Denuncia

Spazzatura in città, ex medaglia olimpica: “Stiamo diventando come meridionali ed extracomunitari”

Che i social brulichino di attacchi razzisti, omofobi e odio generale, è ormai cosa nota. Un potente mezzo di comunicazione che nelle mani sbagliate può essere un’arma molto pericolosa, soprattutto se a parlare sono personaggi noti. In alcune zone del nord Italia e in alcune persone, l’odio e il razzismo verso i meridionali e gli extracomunitari è un sentimento radicato nel profondo, ne sa qualcosa Gian Matteo Ranzi – ex medaglia olimpica.

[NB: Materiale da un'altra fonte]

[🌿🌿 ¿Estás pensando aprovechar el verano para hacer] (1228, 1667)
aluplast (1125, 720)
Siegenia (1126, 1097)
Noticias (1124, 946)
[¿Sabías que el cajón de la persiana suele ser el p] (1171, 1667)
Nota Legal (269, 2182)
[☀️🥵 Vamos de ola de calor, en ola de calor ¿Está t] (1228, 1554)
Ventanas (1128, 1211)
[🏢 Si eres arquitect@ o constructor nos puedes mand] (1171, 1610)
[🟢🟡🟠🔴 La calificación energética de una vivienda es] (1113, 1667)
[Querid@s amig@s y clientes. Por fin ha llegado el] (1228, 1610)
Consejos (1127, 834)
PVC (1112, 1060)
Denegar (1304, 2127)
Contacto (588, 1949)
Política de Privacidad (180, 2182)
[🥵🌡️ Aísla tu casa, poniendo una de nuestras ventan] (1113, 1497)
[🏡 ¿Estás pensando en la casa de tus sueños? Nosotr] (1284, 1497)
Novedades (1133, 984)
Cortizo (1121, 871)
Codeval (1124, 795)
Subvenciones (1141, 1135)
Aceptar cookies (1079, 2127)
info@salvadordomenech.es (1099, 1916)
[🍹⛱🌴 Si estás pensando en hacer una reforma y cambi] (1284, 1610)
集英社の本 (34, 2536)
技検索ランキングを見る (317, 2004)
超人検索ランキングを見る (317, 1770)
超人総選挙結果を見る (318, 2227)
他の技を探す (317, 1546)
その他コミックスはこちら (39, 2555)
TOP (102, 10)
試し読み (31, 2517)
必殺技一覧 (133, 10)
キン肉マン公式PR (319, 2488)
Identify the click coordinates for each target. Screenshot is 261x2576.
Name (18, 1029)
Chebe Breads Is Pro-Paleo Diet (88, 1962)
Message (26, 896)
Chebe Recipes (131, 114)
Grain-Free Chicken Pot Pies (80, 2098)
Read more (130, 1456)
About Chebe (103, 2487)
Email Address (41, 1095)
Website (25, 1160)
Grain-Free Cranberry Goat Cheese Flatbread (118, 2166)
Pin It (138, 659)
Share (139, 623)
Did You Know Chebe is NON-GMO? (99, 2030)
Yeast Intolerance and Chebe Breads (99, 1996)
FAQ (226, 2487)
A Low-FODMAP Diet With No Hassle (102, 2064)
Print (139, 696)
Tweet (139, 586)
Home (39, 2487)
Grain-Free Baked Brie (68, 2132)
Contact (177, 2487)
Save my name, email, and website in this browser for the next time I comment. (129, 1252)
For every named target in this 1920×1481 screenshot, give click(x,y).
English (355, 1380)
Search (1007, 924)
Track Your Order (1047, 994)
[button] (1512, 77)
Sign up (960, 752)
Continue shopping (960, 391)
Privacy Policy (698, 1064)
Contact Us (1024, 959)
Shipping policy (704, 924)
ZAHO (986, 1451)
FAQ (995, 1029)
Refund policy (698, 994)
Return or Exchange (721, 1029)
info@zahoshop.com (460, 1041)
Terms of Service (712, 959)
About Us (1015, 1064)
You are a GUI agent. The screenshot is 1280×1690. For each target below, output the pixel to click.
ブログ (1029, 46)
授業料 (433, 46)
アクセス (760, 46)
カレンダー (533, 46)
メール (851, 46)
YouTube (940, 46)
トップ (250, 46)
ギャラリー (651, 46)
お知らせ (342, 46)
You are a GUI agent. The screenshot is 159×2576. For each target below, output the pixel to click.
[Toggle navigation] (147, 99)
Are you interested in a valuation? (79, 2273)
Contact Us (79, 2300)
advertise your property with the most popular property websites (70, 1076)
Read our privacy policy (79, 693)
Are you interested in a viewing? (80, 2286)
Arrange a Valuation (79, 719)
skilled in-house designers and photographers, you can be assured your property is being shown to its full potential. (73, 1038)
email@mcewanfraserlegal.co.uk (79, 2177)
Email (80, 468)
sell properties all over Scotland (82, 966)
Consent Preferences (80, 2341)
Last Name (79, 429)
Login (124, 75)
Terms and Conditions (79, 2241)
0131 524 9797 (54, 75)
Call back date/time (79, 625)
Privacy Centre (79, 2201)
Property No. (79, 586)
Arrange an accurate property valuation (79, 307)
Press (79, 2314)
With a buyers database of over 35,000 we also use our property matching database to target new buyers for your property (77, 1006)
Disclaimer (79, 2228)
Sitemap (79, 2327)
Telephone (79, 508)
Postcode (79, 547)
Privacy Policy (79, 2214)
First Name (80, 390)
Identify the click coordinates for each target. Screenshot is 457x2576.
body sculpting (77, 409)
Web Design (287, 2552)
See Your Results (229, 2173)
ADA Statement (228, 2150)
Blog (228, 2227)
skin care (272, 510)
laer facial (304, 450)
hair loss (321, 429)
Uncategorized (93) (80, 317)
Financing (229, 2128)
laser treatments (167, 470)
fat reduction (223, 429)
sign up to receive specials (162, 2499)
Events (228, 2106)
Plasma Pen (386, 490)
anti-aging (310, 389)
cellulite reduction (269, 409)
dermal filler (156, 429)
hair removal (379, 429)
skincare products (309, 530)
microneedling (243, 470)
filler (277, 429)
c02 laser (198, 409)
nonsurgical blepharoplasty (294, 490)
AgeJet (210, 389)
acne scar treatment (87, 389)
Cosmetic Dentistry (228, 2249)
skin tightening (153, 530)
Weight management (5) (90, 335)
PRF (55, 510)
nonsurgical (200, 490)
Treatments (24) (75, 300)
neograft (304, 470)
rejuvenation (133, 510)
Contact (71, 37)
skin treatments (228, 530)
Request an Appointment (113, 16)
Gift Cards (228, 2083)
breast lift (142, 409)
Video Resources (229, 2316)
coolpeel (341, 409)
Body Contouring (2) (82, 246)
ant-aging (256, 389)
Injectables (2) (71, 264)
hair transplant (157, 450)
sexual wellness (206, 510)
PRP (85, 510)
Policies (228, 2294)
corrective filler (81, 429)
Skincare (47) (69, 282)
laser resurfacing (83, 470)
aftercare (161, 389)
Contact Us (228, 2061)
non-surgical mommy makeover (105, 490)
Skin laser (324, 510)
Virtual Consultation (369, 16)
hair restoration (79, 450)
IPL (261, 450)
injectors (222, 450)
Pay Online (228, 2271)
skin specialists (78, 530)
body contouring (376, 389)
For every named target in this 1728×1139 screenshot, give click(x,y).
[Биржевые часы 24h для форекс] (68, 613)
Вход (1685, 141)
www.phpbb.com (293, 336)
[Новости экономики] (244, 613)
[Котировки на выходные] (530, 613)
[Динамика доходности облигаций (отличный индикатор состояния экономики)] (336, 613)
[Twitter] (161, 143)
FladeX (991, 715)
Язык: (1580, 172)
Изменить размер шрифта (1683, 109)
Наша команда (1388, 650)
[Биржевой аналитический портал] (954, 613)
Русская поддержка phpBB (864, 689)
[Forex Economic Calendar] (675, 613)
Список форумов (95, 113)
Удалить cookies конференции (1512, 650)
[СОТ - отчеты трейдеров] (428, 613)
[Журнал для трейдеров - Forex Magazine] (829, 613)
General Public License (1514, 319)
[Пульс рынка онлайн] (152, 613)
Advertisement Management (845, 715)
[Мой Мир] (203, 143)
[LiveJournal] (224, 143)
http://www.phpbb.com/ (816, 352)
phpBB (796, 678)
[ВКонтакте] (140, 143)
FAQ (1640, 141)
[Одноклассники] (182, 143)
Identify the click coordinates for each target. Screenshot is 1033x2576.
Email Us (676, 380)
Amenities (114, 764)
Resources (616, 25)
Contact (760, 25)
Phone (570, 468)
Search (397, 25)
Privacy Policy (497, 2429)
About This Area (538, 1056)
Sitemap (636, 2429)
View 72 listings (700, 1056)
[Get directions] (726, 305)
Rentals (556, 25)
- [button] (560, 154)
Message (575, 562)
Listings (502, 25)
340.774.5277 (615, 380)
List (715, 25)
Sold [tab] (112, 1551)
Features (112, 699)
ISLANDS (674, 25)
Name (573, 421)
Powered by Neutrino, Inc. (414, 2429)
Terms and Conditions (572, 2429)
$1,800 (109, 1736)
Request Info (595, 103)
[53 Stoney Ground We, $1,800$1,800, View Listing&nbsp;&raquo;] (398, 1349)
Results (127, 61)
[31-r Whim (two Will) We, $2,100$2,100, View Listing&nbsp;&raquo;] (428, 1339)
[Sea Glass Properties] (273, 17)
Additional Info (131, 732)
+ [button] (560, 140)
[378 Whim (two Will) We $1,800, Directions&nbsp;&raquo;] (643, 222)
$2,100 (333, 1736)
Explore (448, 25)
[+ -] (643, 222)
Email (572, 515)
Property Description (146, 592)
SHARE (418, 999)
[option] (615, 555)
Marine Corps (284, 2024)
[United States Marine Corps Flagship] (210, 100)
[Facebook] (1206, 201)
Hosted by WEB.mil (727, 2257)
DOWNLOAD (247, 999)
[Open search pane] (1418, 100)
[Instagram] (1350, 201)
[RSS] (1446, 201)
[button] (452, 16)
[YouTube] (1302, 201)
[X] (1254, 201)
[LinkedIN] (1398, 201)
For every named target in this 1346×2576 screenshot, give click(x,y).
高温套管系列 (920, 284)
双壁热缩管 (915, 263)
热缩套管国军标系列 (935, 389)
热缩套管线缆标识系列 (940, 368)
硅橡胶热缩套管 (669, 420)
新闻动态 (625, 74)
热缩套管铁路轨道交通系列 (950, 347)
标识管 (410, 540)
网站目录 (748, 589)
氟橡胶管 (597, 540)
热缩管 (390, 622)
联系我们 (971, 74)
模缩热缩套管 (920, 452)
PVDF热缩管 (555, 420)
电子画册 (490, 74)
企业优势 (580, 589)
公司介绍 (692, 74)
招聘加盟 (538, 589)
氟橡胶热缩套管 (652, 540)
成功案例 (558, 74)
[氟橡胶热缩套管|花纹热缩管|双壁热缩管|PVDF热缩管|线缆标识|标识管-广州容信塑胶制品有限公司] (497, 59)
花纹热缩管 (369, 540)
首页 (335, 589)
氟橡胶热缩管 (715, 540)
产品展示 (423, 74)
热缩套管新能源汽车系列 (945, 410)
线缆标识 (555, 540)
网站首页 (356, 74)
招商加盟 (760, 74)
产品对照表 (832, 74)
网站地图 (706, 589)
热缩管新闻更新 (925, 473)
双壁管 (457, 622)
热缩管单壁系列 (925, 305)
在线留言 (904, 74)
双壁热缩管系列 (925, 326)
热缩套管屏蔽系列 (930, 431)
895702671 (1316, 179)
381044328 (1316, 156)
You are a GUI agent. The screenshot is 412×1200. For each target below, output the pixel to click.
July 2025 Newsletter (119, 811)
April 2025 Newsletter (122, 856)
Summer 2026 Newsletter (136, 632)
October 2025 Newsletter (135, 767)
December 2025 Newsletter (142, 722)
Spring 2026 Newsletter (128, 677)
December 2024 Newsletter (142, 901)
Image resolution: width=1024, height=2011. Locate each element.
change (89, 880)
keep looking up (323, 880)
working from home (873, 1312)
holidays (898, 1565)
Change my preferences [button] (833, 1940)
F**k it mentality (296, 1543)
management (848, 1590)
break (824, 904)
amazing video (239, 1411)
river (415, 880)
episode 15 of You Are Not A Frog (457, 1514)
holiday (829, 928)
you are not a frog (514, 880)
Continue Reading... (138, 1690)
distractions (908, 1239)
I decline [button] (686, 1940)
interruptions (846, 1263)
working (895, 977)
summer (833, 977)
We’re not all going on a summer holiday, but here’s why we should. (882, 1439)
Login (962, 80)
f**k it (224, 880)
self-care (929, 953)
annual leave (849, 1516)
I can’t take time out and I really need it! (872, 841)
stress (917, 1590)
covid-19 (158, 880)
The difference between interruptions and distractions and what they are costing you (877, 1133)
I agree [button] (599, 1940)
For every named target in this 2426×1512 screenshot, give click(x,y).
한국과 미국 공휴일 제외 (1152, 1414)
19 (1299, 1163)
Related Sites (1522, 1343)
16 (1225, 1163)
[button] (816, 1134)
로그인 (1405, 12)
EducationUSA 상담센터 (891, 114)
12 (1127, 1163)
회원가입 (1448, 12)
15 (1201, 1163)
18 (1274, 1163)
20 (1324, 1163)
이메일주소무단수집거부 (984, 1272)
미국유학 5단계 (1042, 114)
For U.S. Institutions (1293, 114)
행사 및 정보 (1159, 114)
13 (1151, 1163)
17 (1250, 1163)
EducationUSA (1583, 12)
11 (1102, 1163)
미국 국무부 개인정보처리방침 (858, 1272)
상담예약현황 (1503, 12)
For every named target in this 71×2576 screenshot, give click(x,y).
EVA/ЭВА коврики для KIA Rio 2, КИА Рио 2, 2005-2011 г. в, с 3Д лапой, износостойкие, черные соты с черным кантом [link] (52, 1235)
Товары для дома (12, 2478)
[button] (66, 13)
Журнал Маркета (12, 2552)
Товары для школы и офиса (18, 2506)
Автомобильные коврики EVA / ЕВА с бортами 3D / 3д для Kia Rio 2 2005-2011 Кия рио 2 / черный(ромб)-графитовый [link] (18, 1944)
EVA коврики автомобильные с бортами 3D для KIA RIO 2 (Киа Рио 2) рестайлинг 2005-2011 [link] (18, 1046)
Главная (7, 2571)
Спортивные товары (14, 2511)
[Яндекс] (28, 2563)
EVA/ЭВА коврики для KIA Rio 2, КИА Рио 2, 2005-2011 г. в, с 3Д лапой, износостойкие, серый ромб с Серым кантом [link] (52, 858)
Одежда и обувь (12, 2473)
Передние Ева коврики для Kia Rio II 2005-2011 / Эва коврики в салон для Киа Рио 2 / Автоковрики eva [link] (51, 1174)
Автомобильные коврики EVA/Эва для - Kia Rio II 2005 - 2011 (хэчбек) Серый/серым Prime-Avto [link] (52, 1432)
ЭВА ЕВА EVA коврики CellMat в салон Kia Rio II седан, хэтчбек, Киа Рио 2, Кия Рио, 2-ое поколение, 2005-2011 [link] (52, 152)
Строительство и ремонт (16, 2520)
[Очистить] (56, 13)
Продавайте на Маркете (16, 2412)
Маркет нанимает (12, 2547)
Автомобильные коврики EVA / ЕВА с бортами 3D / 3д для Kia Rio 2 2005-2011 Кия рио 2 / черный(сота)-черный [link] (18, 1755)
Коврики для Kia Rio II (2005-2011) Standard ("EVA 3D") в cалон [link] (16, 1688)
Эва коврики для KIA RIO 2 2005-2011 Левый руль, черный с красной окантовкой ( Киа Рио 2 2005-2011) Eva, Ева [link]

Gian Matteo Ranzi, è un ex lottatore italiano, vincitore della medaglia di bronzo nei pesi leggeri di lotta greco-romana ai Giochi olimpici di Monaco di Baviera 1972. Nato a Faenza, vive ancora nella cittadina in provincia di Ravenna, che a quanto pare sta riscontrando dei problemi con la spazzatura. In un post sulla pagina Faenzanet si è messa in luce la maleducazione di alcuni faentini che hanno gettato l’immondizia sui marciapiedi. Il signor Ranzi, in tutta la sua maestosità, ha ben pensato di comporre con le sua mente e la sue dita la solita frase razzista senza senso sotto al post: “Stiamo diventando come i meridionali e gli extracomunitari“.

Una frase che ormai abbiamo sentito e letto così tante volte che abbiamo anche perso il conto. Un suo collega olimpico, qualche anno fa anche fece un’uscita poco felice verso i napoletani. Alex Schwazer, poco prima di essere accusato di doping aveva annunciato la sua innocenza in un’email al suo dottore con scritto: “Posso giurare che non ho fatto niente di proibito… ti ho dato la mia parola e non ti deluderò. Sono altoatesino, non sono napoletano“.

I due signori qui presenti avranno anche vinto delle medaglie olimpiche ma, a livello di umanità e buon senso non vincerebbero nemmeno il Tapiro d’oro.